This archive report was first published on 25 August 2020.
Gail Sheehy, a trailblazing journalist and author, left an indelible mark on the literary world with her thought-provoking profiles of public figures and her keen observations of societal trends. Born on August 27, 1937, Sheehy's life was cut short on Monday at a hospital in Southampton, New York, at the age of 83.
Her daughter, Maura Sheehy, revealed that the cause of her death was complications from pneumonia.
Sheehy's remarkable career spanned decades, during which she studied anthropology with the renowned Margaret Mead. This foundation laid the groundwork for her to explore the cultural upheaval of the 1960s and 1970s, as well as gain psychological insights into the newsmakers she profiled, including Hillary Clinton, Margaret Thatcher, Mikhail Gorbachev, and both Presidents Bush.

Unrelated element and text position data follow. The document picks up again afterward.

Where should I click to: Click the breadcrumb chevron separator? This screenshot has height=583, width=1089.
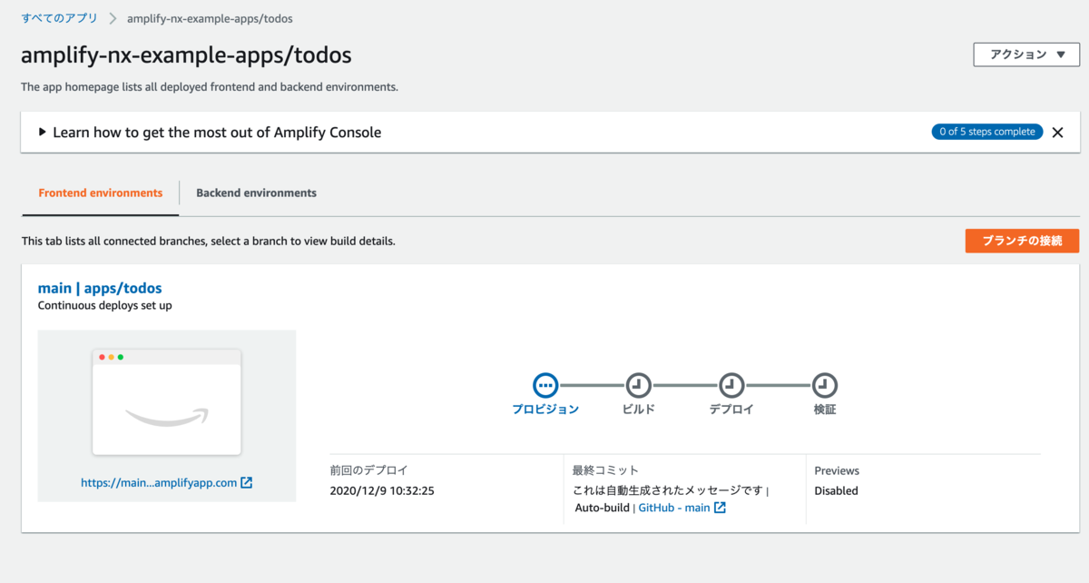click(113, 18)
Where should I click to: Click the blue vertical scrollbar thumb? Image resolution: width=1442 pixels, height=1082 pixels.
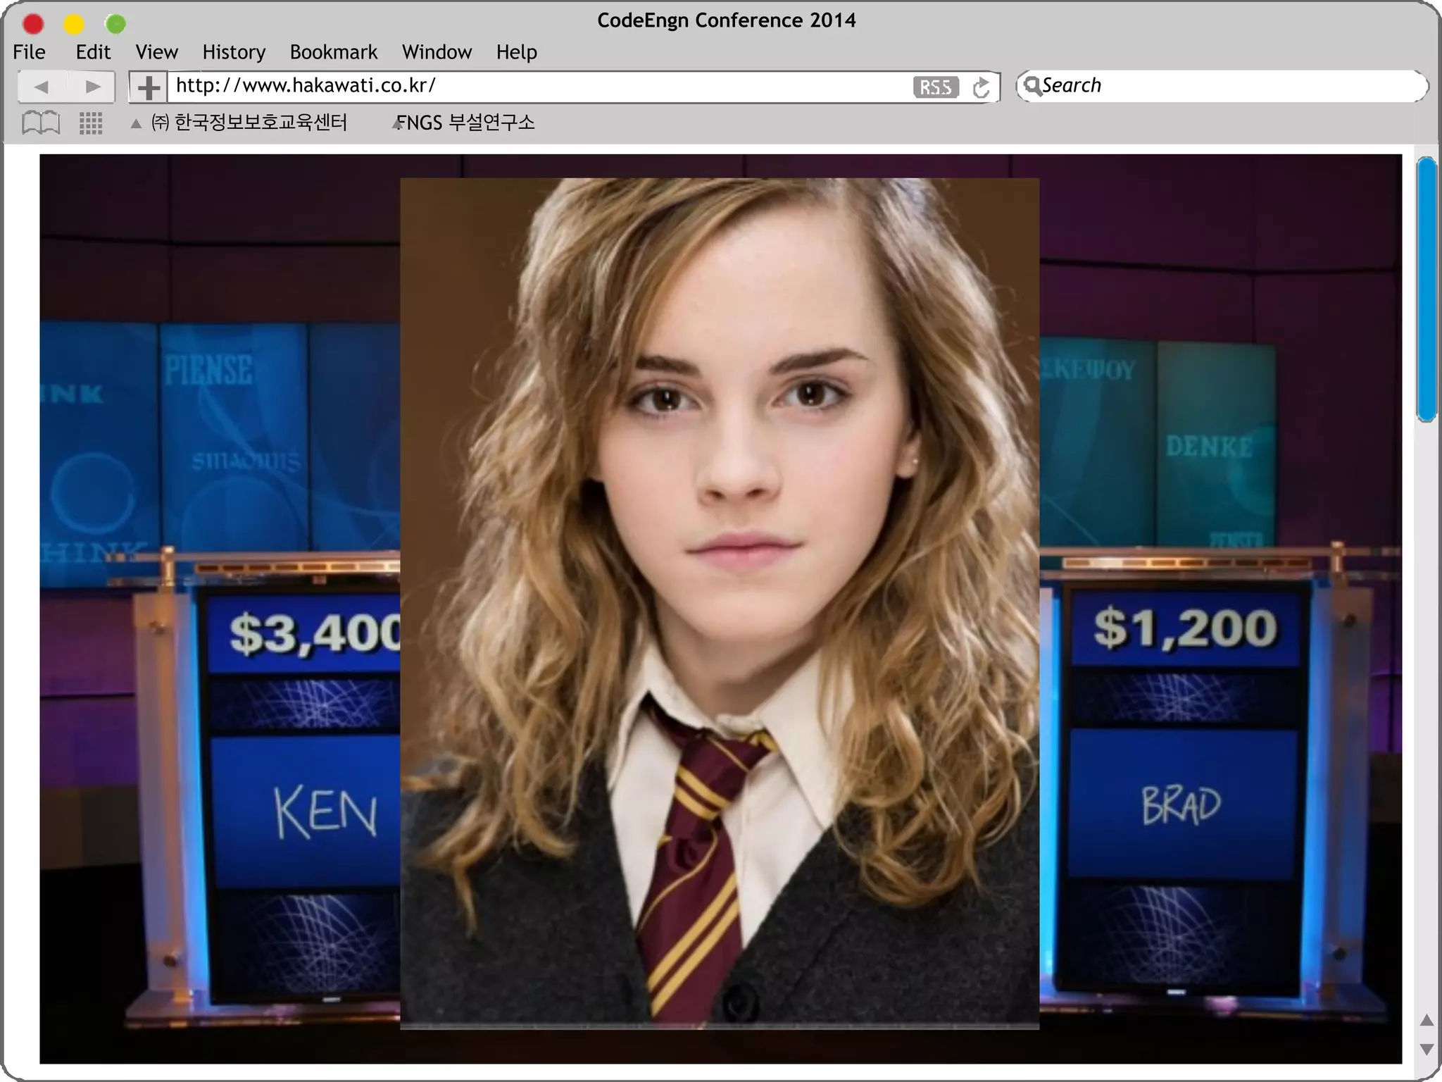1427,289
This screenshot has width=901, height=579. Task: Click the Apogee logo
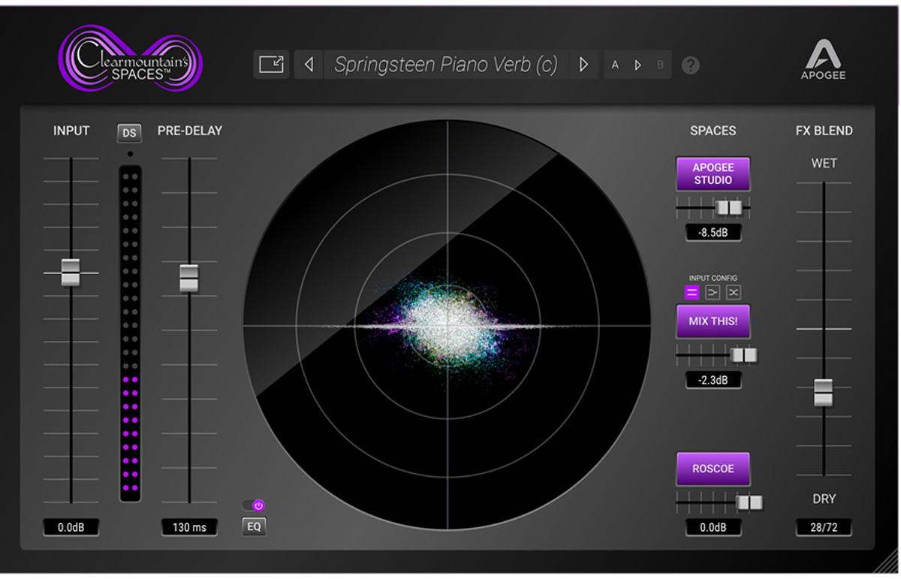823,59
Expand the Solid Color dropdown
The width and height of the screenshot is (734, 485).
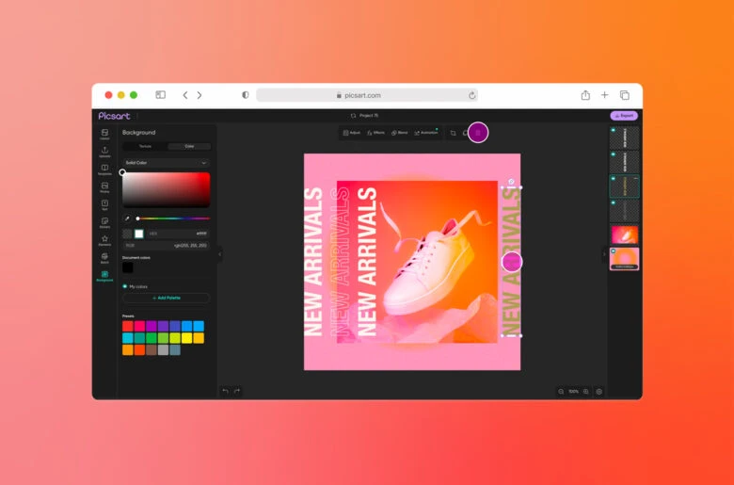(166, 163)
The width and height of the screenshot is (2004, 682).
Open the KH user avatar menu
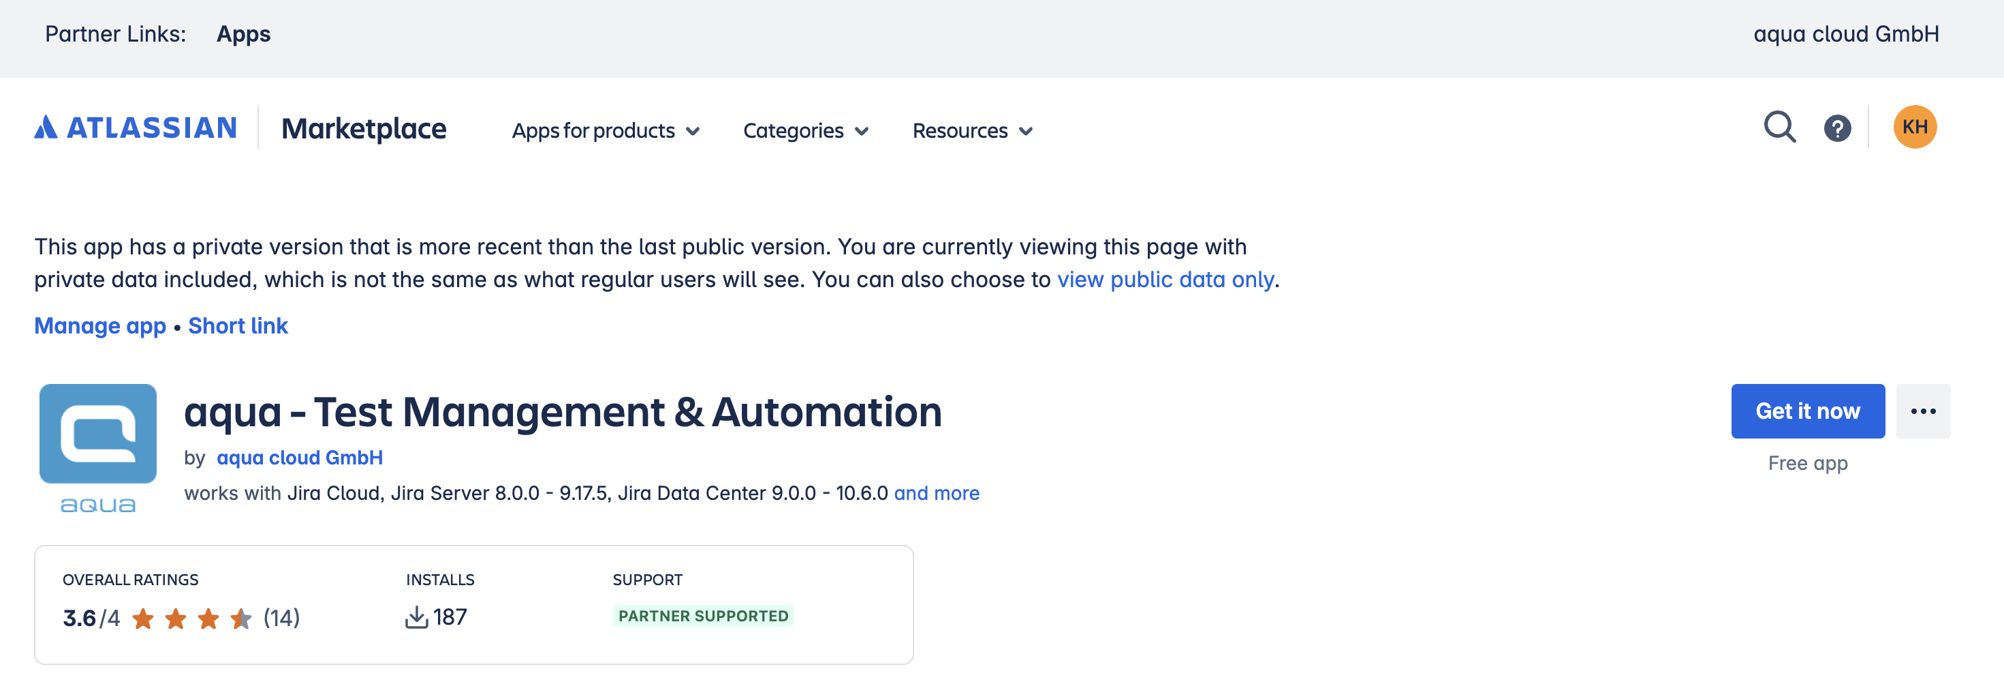click(x=1914, y=128)
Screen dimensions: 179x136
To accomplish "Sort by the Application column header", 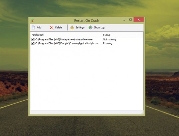I will [66, 35].
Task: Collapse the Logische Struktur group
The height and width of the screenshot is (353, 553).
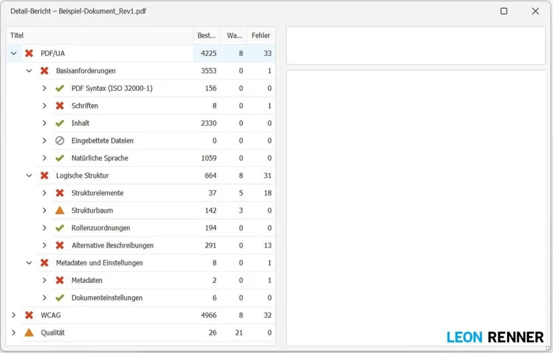Action: point(29,176)
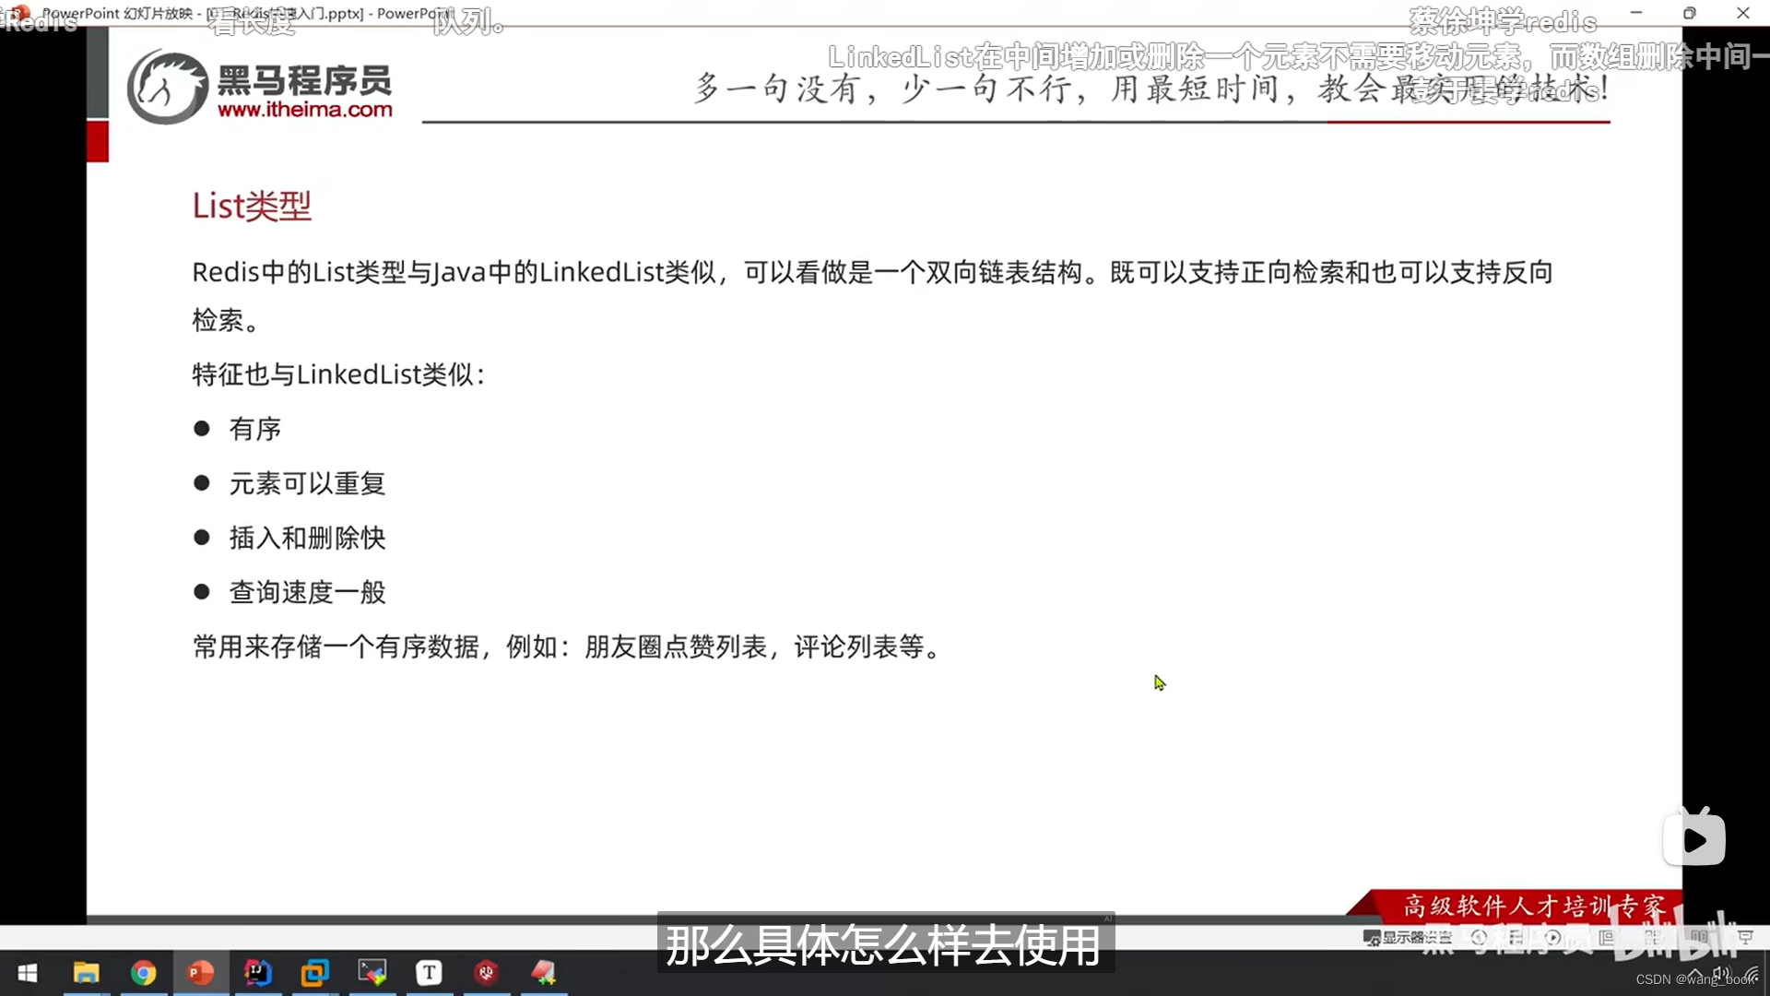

As a star writer at New York magazine, Sheehy was encouraged by its founder, Clay Felker, to write 'big' stories. One of her earliest articles took her on the road with Robert F. Kennedy's 1968 presidential campaign, where she wrote presciently about subjects that marked turns in the culture, including blended families and drug addiction.
Her 1972 New York magazine article, 'The Secret of Grey Gardens,' caused a sensation by revealing the little-known bohemian life of Edith Ewing Bouvier Beale, an aunt of Jacqueline Kennedy Onassis, and her daughter, known as Little Edie.
Sheehy's most famous and influential book, 'Passages' (1976), examined the predictable crises of adult life and how to use them as opportunities for creative change. The Library of Congress named it one of the 10 most influential books of modern times.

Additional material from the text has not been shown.